Canada-based research firm TechInsights conducted a die analysis of the Huawei Ascend 910B AI Trainer, releasing its findings on Oct. 9. The device is considered to be the most advanced AI chip available from a Chinese firm. The TSMC chip was part of a multichip system, Reuters reported.
After being informed of the discovery, TSMC on Oct. 23 said that it had notified the governments in Taipei and Washington of the issue. Taiwan also has export controls to prevent advanced chips from being made in China.
TSMC said that it had stopped all shipments to Huawei as of Sept. 15, 2020, in compliance with US regulations.
Reports a few days later said that TSMC had halted shipments to Chinese chip designer Sophgo, with sources telling Reuters that Sophgo had ordered chips from TSMC that matched the one found on the Huawei device.
Sophgo has denied any wrongdoing in the case.
Sophgo was established in 2019 and is affiliated with Bitmain, a Chinese cryptoequipment company that has offices in Taiwan. Bitmain’s Taiwan operations were raided in 2021, with prosecutors accusing two Bitmain affiliates of illegally recruiting Taiwanese engineers, and illegally conducting research and development activities. Bitmain reportedly used to have a cooperative relationship with Huawei and once introduced a former Huawei executive to sit on Sophgo’s board.
Chinese IT firms have long been seeking ways to access advanced equipment and technologies from other countries. Reuters in August reported that Chinese state-linked entities had turned to Amazon.com Inc’s cloud service, among others, to access advanced US chips and AI capabilities that they could not acquire otherwise.
While providing access to such chips or advanced AI models through the cloud is not a contravention of the US regulations, experts have warned that restricted items might be transferred by proxy buyers to China, which repackages them, disguising the components as Chinese-made. TSMC, as well as authorities in Taiwan and the US, must see the Ascend 910B incident as a warning about the reality of proxy buyers and the implications for national security. All three must carefully investigate how the TSMC chip ended up in Huawei’s possession.
TSMC founder Morris Chang (張忠謀) last month warned that the company is facing its most severe challenge, as “free trade of semiconductors has died.”
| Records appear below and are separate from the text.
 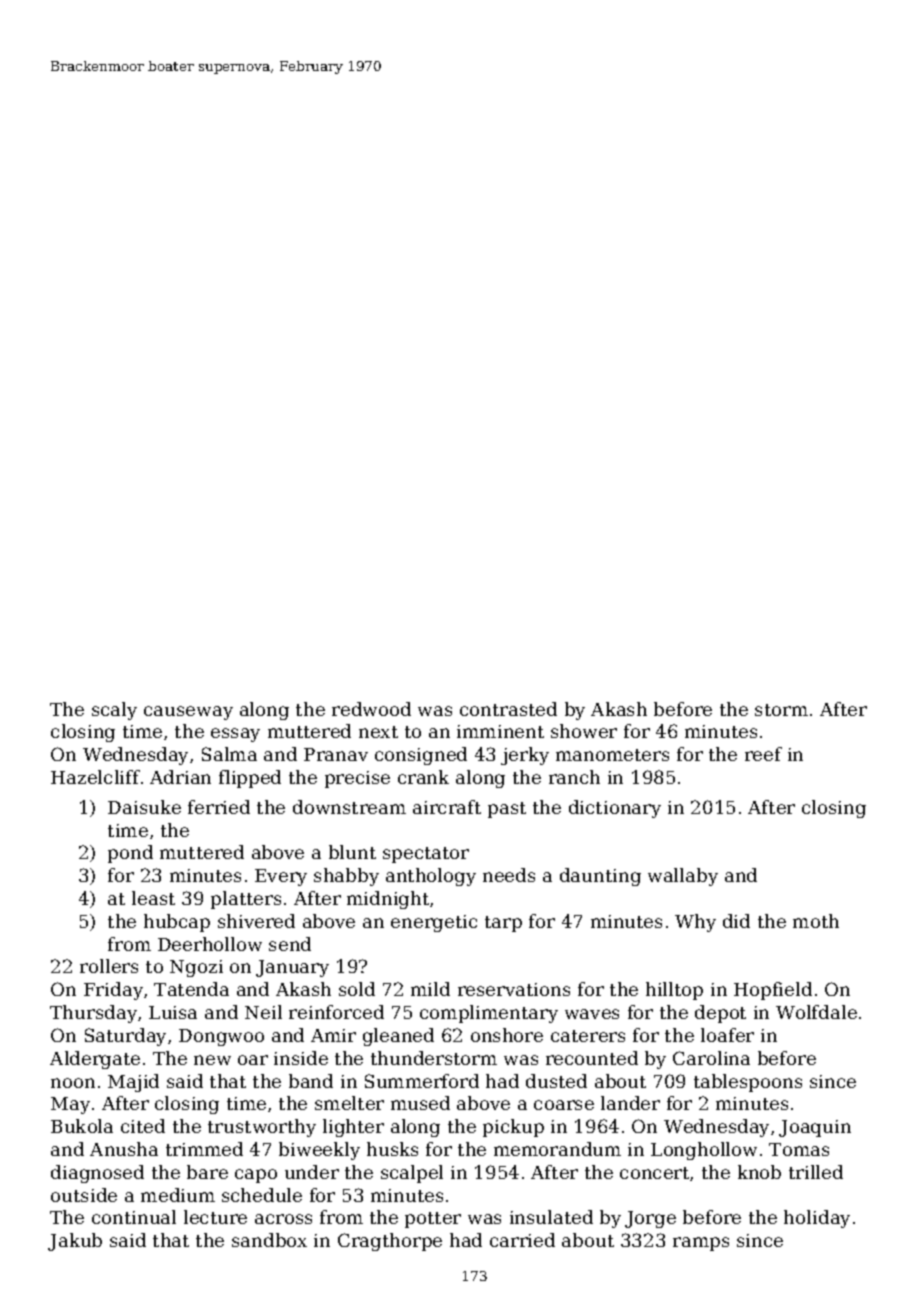 I want to click on pickup, so click(x=513, y=1128).
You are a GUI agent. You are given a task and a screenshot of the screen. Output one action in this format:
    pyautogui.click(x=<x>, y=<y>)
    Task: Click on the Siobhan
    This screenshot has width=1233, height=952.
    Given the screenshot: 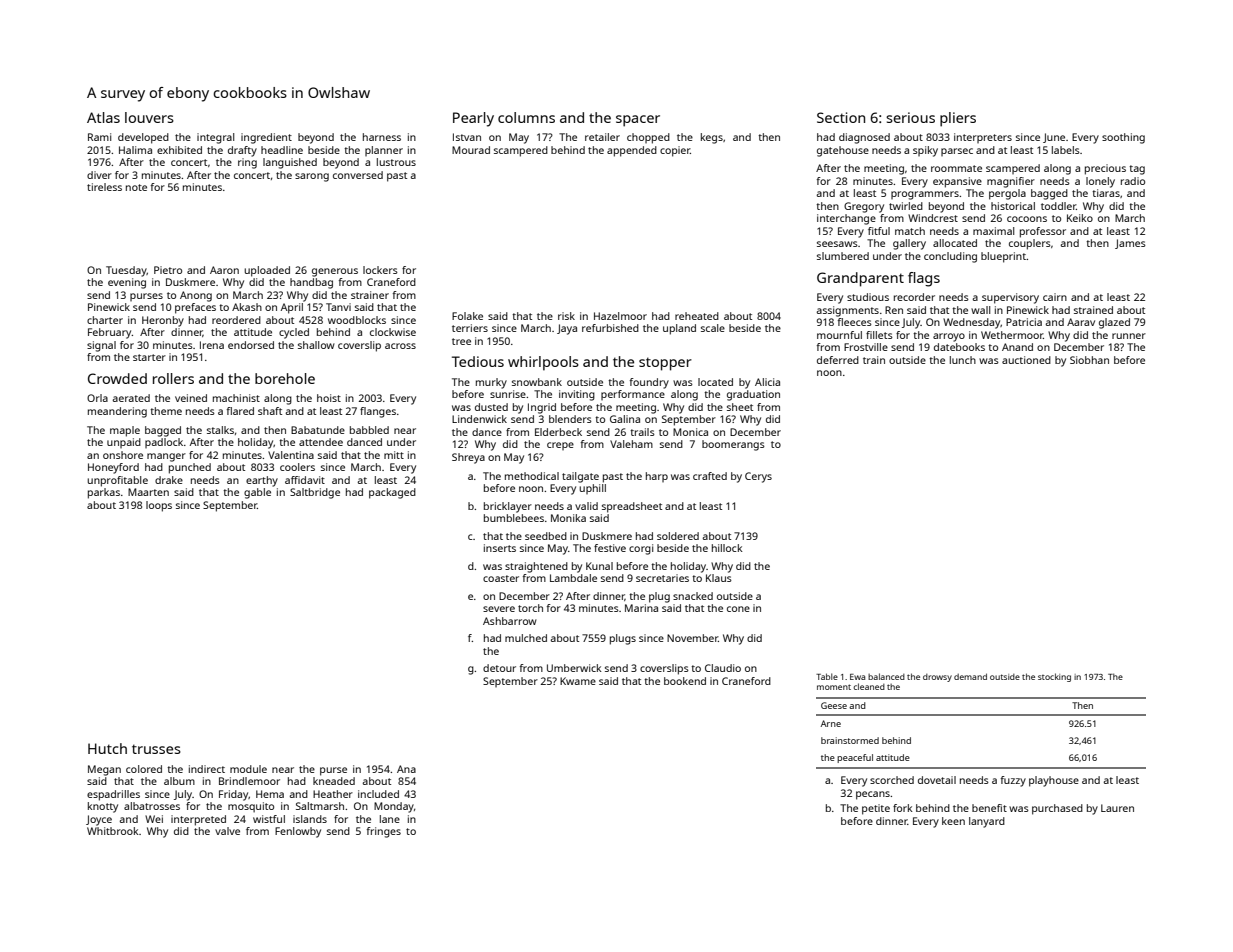 What is the action you would take?
    pyautogui.click(x=1089, y=360)
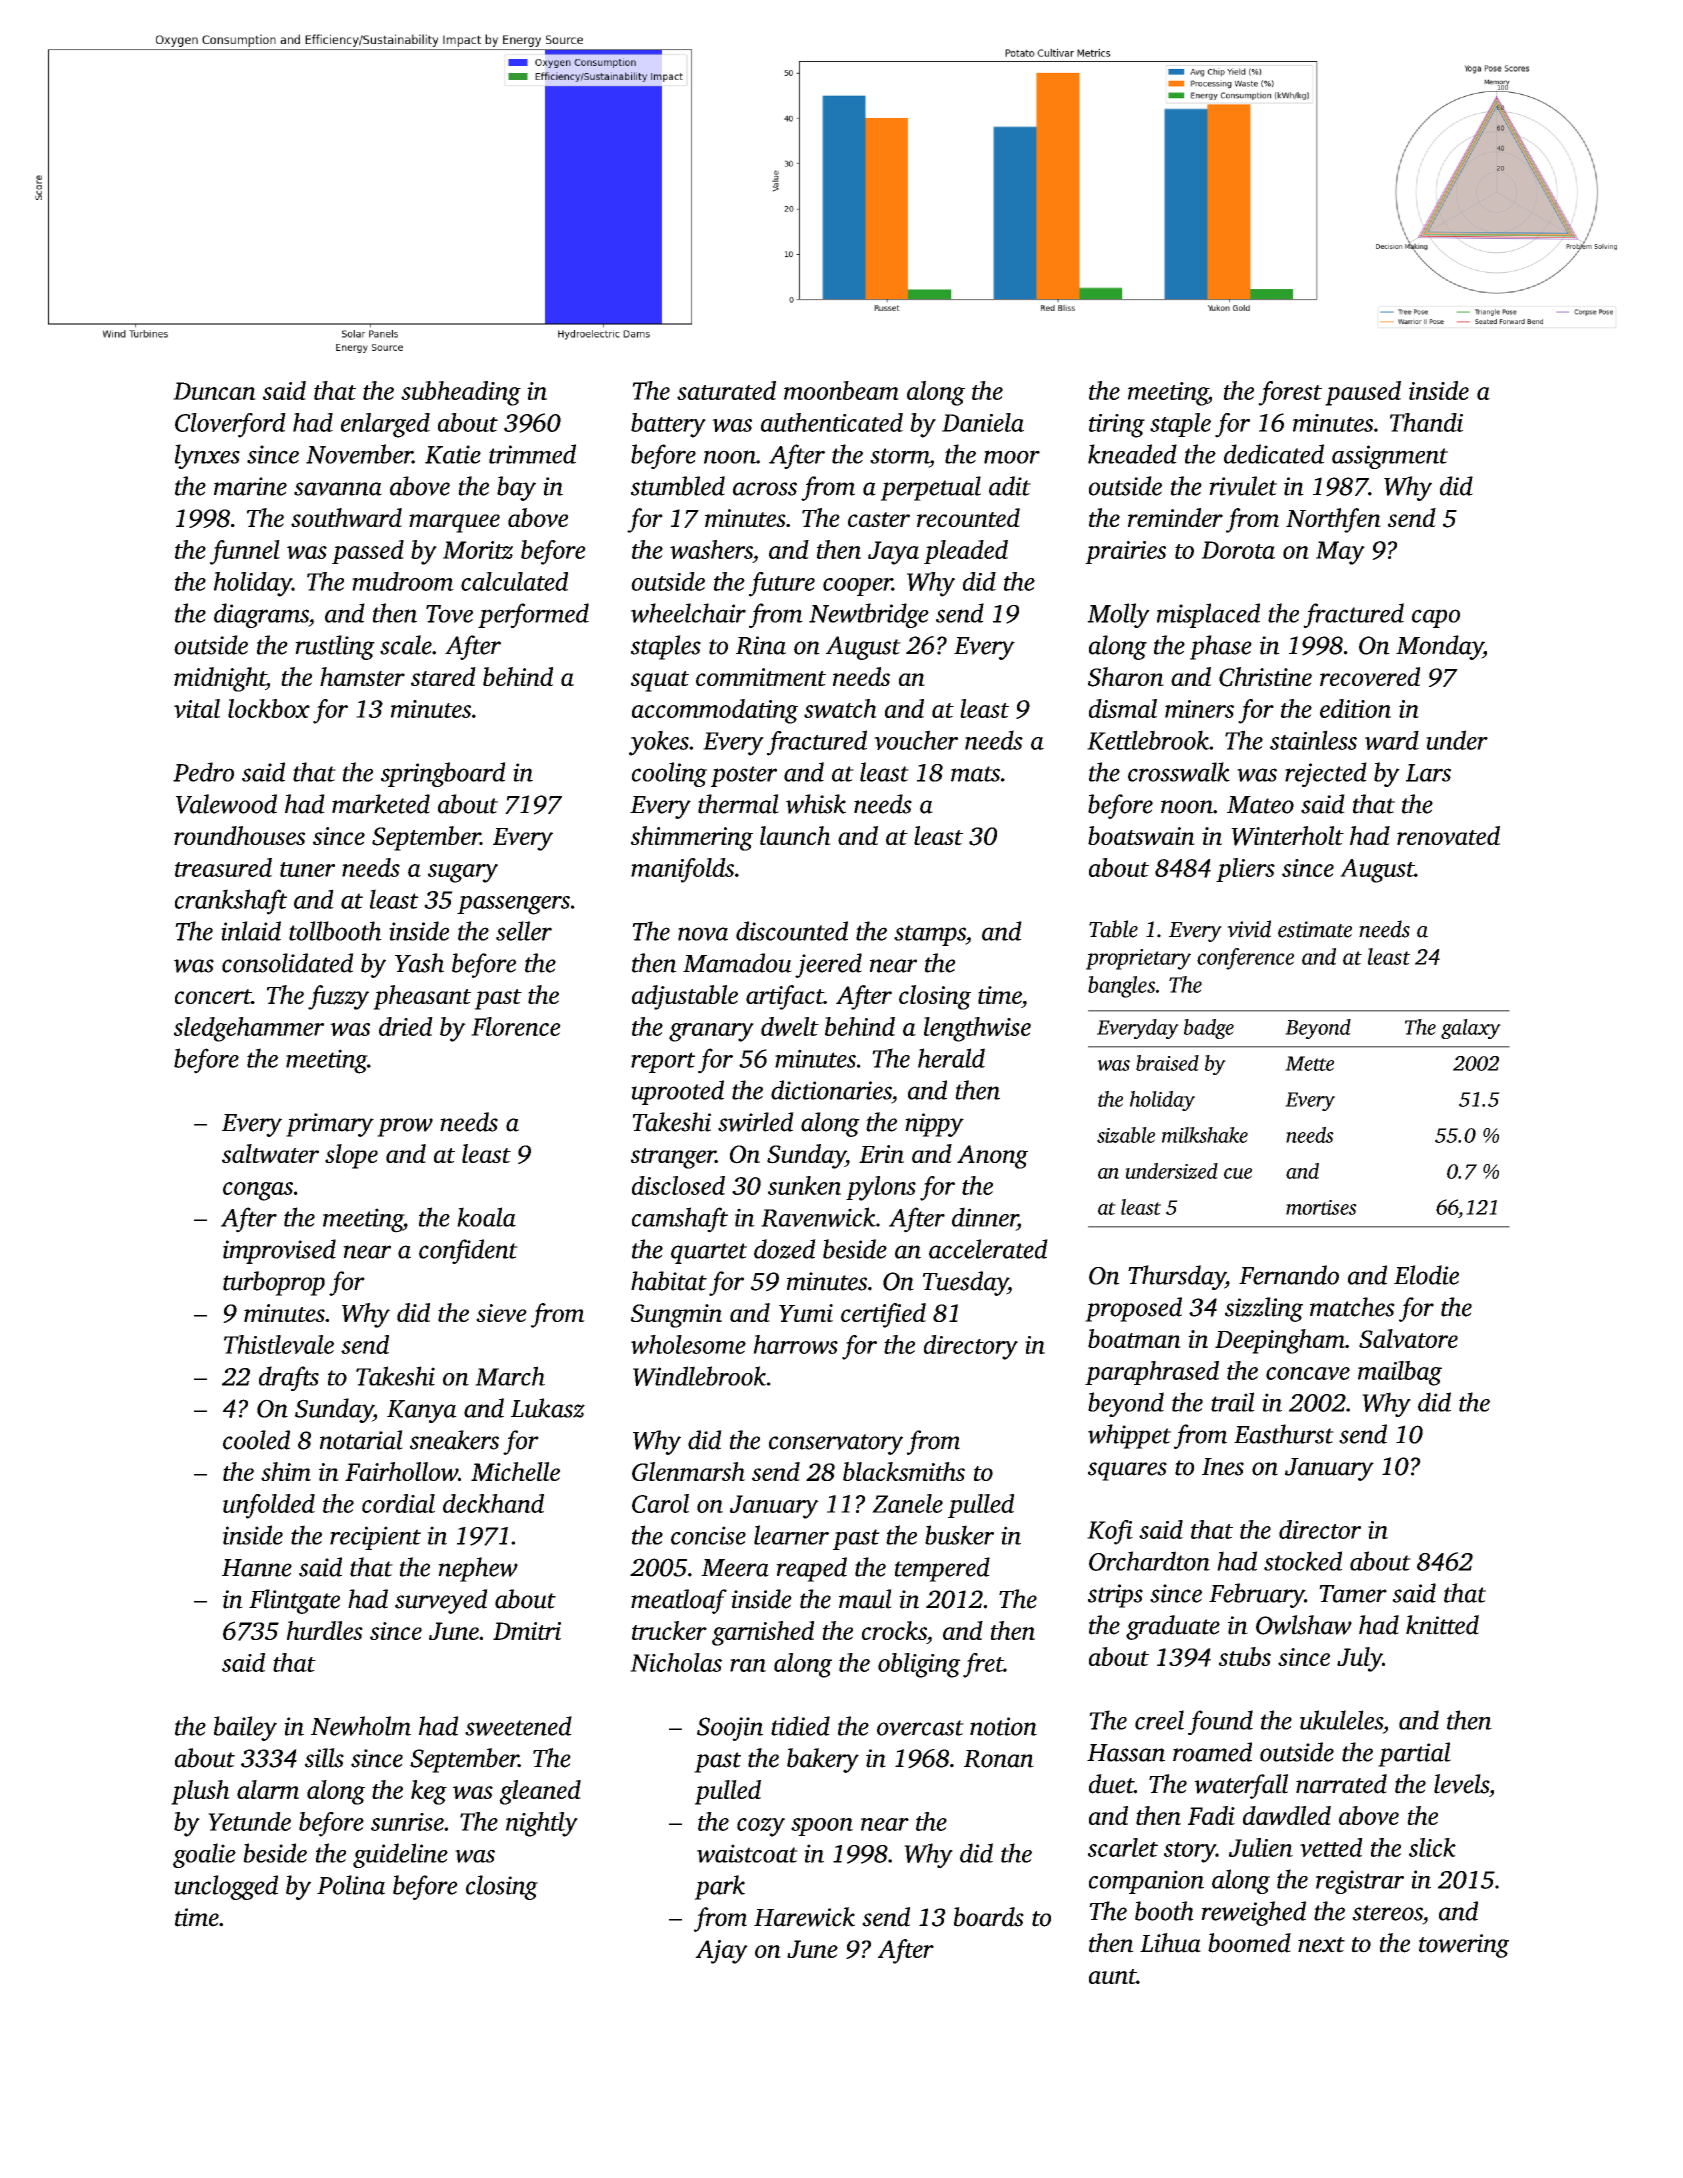 This image has width=1683, height=2178. I want to click on nippy, so click(934, 1125).
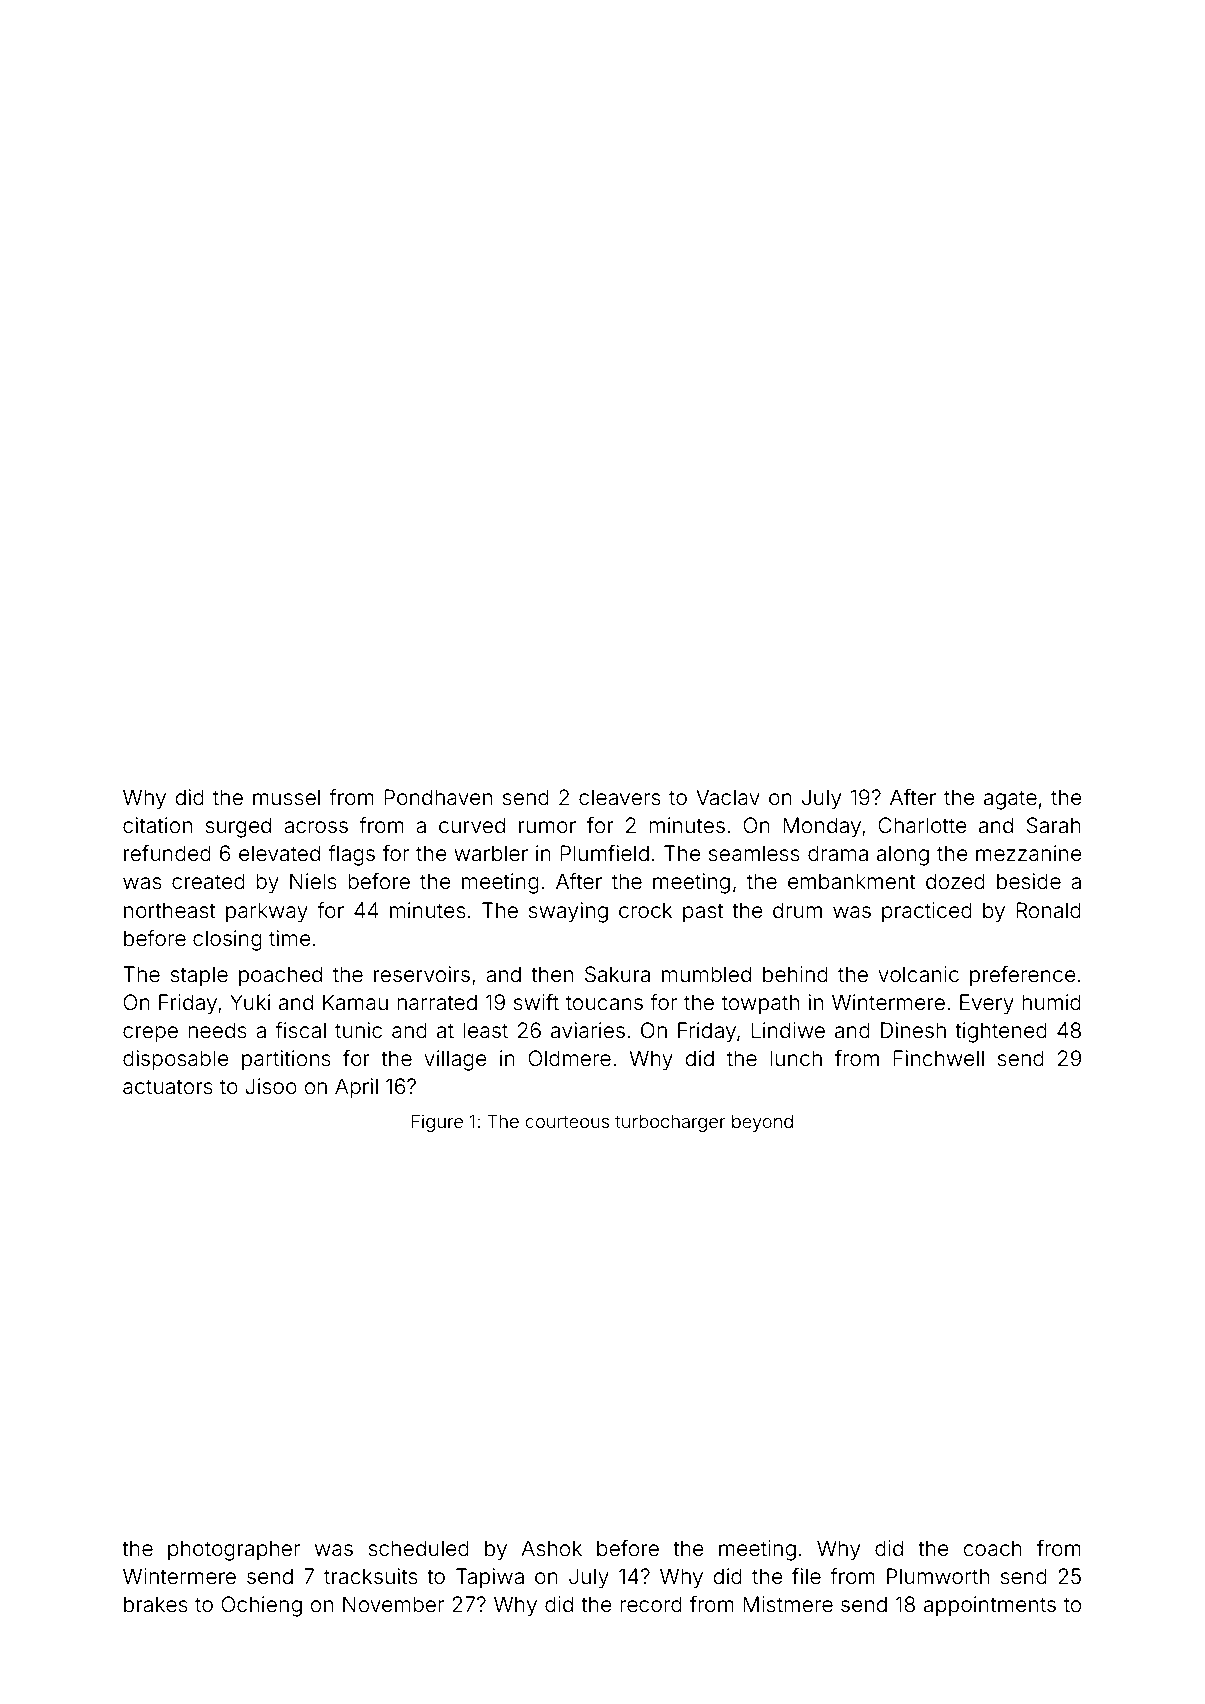 This document has width=1205, height=1704. What do you see at coordinates (271, 1086) in the document?
I see `Jisoo` at bounding box center [271, 1086].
US Representative John Moolenaar, chairman of the House Select Committee on Strategic Competition between the US and the Chinese Communist Party, called the Huawei incident “a catastrophic failure” of US export control policies.
As a world-leading chipmaker with its hands full supplying international orders, TSMC would not want to risk its reputation and market access by flouting US regulations to sell chips to banned Chinese firms.
TSMC needs to enhance its mechanisms to spot suspect orders and monitor how its products are dispersed, especially as it builds more fabs outside Taiwan.
Meanwhile, the governments in Taipei and Washington, with TSMC’s cooperation, should fix policy loopholes to further safeguard the countries’ high-end technologies and industries.
Punishing the world’s No. 1 chipmaker would only weaken the IT capacity of democratic states while benefiting those of authoritarians.